Ahora nos damos cuenta que si queremos tener democracia debemos descontaminar las instituciones estatales de los rasgos fascistas instalados por Correa. Se debería entonces generar un debate, ¿consulta popular o asamblea constituyente?
Rápidamente un poderoso –y válido– argumento lo sofoca. ¿Estamos empecinados en ser el país con mayor número de constituciones? ¿Por qué no miramos afuera y entendemos que las constituciones tienen que ser piezas únicas, de estabilidad permanente?
Pero claro, frente a estas preguntas se plantean otras opuestas, igualmente aplastantes, ¿una consulta será suficiente para reinstalar la democracia? ¿No es esto un parche tan débil que llega al extremo de ser infantil?
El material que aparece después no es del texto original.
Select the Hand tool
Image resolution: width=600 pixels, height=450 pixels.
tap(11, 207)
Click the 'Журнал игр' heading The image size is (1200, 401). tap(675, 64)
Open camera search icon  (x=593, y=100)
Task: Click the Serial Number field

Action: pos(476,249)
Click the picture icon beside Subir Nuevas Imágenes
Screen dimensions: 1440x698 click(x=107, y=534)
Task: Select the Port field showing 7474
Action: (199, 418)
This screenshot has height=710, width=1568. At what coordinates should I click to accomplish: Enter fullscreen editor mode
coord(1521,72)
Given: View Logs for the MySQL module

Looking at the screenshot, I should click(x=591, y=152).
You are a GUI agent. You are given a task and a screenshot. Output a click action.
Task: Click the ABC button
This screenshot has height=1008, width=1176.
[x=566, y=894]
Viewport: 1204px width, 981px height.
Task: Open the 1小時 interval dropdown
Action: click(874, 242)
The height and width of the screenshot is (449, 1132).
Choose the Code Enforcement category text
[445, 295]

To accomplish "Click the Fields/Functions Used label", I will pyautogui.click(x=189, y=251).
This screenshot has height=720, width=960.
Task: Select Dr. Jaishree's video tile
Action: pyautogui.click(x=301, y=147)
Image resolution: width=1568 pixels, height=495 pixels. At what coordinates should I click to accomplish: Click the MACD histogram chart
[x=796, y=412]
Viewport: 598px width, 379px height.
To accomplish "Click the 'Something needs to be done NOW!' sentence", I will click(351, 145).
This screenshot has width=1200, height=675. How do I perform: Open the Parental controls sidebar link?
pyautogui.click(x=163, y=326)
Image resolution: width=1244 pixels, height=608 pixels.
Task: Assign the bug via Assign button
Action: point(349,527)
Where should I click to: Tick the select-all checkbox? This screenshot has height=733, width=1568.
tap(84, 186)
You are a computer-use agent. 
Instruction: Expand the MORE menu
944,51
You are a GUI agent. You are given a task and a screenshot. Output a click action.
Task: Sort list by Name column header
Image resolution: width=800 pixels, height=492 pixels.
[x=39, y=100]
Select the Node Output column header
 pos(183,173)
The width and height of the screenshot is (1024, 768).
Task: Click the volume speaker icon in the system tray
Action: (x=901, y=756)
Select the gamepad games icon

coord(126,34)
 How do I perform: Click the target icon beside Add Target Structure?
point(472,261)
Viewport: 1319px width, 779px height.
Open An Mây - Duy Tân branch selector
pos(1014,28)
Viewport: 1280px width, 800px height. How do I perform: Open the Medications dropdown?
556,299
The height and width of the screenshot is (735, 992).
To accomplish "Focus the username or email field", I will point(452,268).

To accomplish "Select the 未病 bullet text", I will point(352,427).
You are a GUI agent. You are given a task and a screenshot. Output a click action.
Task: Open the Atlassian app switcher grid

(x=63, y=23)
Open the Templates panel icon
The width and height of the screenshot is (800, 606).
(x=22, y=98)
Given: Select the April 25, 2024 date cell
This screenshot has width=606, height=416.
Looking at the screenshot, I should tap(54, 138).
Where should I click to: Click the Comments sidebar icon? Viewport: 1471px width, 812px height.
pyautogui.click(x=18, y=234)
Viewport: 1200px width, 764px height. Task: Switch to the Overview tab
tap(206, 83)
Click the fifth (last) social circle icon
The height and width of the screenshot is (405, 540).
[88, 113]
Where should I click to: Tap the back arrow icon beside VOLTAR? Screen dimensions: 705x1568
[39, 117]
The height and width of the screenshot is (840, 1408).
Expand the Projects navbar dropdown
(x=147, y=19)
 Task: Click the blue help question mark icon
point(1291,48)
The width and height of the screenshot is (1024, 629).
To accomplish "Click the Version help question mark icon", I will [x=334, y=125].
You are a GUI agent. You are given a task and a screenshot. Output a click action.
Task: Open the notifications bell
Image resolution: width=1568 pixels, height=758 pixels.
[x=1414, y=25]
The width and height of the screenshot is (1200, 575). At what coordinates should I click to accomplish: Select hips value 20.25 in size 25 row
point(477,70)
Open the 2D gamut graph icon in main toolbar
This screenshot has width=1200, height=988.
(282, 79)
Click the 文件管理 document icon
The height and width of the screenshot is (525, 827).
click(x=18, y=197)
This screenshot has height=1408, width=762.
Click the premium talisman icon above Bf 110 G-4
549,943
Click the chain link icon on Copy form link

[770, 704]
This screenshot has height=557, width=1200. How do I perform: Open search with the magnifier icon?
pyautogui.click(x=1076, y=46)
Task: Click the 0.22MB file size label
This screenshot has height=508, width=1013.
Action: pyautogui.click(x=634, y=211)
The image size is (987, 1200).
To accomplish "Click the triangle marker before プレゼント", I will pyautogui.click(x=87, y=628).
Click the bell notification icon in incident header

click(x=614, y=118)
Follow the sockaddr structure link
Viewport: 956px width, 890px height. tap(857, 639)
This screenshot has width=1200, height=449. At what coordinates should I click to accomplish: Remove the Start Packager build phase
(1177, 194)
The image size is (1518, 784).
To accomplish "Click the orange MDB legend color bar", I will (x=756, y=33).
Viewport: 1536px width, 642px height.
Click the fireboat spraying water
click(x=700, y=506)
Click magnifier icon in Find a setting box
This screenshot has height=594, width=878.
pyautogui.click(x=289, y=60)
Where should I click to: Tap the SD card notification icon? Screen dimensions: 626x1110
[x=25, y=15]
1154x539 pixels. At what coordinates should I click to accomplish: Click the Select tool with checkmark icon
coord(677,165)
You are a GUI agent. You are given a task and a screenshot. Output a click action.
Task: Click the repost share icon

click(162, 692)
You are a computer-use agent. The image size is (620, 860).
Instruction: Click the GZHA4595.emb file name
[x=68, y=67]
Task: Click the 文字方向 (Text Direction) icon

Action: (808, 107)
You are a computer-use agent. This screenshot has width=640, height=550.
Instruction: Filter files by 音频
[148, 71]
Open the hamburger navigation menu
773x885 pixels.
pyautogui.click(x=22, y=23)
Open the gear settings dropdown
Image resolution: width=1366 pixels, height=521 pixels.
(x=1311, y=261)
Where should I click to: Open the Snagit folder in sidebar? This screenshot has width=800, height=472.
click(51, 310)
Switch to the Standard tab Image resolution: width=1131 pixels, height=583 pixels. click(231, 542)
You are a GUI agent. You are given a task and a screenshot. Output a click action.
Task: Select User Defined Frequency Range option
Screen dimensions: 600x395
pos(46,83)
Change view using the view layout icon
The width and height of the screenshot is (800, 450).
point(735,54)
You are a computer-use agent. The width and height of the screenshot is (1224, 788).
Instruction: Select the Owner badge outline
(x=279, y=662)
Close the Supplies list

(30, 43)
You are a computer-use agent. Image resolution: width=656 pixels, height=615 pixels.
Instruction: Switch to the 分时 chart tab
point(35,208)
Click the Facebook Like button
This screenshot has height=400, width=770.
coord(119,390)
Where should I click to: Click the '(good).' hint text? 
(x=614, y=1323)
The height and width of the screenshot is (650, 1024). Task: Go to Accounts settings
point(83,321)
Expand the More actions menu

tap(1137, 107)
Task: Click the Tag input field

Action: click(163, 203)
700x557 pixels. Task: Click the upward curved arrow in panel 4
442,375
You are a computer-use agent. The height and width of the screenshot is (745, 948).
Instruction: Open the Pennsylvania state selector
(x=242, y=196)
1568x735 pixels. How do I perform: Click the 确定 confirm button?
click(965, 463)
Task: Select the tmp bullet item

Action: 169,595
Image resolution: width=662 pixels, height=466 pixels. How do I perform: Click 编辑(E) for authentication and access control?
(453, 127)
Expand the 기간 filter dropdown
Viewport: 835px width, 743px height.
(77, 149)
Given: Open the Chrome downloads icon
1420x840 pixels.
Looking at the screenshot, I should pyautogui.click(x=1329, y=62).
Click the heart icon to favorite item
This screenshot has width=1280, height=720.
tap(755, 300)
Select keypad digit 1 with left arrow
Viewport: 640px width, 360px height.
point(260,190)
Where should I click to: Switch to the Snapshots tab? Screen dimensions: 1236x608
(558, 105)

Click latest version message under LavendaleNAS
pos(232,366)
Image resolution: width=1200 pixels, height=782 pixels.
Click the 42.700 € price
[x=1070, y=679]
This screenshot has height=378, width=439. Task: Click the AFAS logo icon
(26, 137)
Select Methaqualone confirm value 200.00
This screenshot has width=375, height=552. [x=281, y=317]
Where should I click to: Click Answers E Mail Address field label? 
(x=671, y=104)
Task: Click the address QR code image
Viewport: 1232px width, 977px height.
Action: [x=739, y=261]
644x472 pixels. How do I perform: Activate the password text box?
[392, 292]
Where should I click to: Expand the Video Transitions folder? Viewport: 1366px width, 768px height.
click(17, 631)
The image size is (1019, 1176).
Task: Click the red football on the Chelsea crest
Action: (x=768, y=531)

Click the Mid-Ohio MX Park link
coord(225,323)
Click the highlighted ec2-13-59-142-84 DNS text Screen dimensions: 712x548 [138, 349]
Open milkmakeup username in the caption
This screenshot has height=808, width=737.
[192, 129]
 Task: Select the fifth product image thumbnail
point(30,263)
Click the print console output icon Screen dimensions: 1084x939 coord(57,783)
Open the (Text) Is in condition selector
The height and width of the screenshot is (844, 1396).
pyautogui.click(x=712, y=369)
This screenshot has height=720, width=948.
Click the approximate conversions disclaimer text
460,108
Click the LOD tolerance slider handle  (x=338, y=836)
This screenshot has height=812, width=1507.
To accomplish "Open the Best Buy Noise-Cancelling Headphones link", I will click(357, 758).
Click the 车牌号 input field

Hacer lo correcto nos requiere una Asamblea Constituyente; pero nuestro exagerado número de constituciones hace que el solo hecho de plantearlo sea visto como una propuesta sacrílega. Propongo entonces un debate diferente, ¿será que estamos entendiendo correctamente lo que significa una constitución para el pueblo ecuatoriano?
¿Por qué la definición de Constitución nos tiene que venir de la doctrina elaborada en otros países, por encima de nuestro propio desarrollo histórico?
Una constitución es una norma fundacional del Estado, que declara los derechos de los individuos y divide los poderes de las más altas instituciones públicas. En Ecuador, la Constitución ha sido una norma que modifica la concepción de los derechos individuales y reconfigura el orden institucional en función de una nueva estructura de poder. Por eso ha variado tanto.
Con la llegada del autoritarismo populista se promulgó una constitución que –entre otras cosas– instala el hiperpresidencialismo. Tendría sentido que si cambiamos la estructura de poder, hacia la democracia, cambiemos el aparato público, ergo la constitución. ¿No sería esto más acorde con nuestra idiosincrasia y procesos históricos, que un constitucionalismo internacional ajeno?
Planteando este debate cumplo una promesa que hice hace poco en una entrevista al excelente periodista Miguel Molina. Le exhorto a que responda, planteando su posición; puesto que yo mismo sigo dubitativo respecto a mi postura final.